South Africa, the world’s biggest ferrochrome producer, is “depending very much” on the implementation of the proposed tax, Chief Executive Officer Nonkululeko Nyembezi-Heita said on a conference call today. Should the government decide against the duty, the steelmaker would “have to rethink this whole business” as it sells all its market coke locally, she said.
Local producers have asked for a tax of $100 per metric ton to limit exports to China, which is displacing local production. South Africa’s chrome-ore exports to China increased 51 percent to about 4.7 million metric tons last year, while local ferrochrome output declined 9 percent to 3.28 million tons, Merafe Resources (JSE:MRF) Ltd. said on March 6.
Revenue from the unit dropped 16 percent in the quarter through March as a number of producers shut furnaces following electricity buyback agreements with state utility Eskom Holdings SOC Ltd., the Vanderbijl Park-based steelmaker said in a statement today. Coke is a key ingredient used to produce ferrochrome from chrome ore.

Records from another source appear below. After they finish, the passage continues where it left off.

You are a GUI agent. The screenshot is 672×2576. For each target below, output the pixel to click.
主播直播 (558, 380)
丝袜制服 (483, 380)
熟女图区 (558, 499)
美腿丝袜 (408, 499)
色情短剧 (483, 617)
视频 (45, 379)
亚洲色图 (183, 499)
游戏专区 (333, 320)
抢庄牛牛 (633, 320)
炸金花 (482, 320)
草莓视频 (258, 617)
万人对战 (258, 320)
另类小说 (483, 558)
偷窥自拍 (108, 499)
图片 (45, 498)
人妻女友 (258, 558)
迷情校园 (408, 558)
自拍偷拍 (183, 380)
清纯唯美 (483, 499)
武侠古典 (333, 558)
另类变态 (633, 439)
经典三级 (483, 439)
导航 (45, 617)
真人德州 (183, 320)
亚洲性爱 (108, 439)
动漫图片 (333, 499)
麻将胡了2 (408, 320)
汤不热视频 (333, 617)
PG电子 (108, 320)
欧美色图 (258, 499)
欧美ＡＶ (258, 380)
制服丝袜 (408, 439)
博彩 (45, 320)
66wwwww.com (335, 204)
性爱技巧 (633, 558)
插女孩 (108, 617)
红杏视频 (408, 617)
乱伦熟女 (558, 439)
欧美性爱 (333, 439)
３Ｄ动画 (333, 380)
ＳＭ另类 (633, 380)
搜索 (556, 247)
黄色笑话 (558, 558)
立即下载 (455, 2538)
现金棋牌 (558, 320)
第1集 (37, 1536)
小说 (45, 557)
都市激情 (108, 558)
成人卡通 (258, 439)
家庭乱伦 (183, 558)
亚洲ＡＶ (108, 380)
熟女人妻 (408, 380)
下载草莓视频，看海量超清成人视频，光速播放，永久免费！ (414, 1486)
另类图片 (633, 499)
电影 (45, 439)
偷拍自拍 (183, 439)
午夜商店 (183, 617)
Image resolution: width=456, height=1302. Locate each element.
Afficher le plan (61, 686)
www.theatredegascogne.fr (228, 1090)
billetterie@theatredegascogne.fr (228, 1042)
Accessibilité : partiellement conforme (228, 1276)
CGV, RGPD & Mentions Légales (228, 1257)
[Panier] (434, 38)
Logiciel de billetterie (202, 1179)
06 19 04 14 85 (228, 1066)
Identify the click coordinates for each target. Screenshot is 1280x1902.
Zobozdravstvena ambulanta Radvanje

Producers ‘Under Pressure’
“If the tax is not implemented, it will be really bad for the ferrochrome producers and will put them under pressure,” Mohamed Kharva, an analyst at Nedgroup securities Ltd., said by phone from Cape Town.
ArcelorMittal expects more guidance on the proposed tax by the third quarter of the year, Nyembezi-Heita said. The unit contributed 10 percent to its earnings before interest, tax, debt and amortization of 1.97 billion rand ($247 million) in the quarter through March.
The steelmaker said it expects “substantially lower” earnings in the quarter through June as domestic demand and prices retreat and costs increase.
Profit will be lower “due to a decline in domestic demand, softer steel prices, higher costs such as electricity and transport and a drop in sales of commercial coke due to the usual shutdown of the ferrochrome industry in the winter months,” it said.
The local unit said first-quarter profit rose 52 percent to 279 million rand, or 70 cents a share, from a year earlier. Sales climbed 18 percent to 9.1 billion rand as consumers restocked after production shutdowns led to shortages of steel in the second half of last year.
ArcelorMittal South Africa declined 0.2 percent to 55.44 rand by the 5 p.m. close in Johannesburg. The FTSE/JSE (JSE:JSE) Africa All Share Index (Alsi) increased 1.3 percent.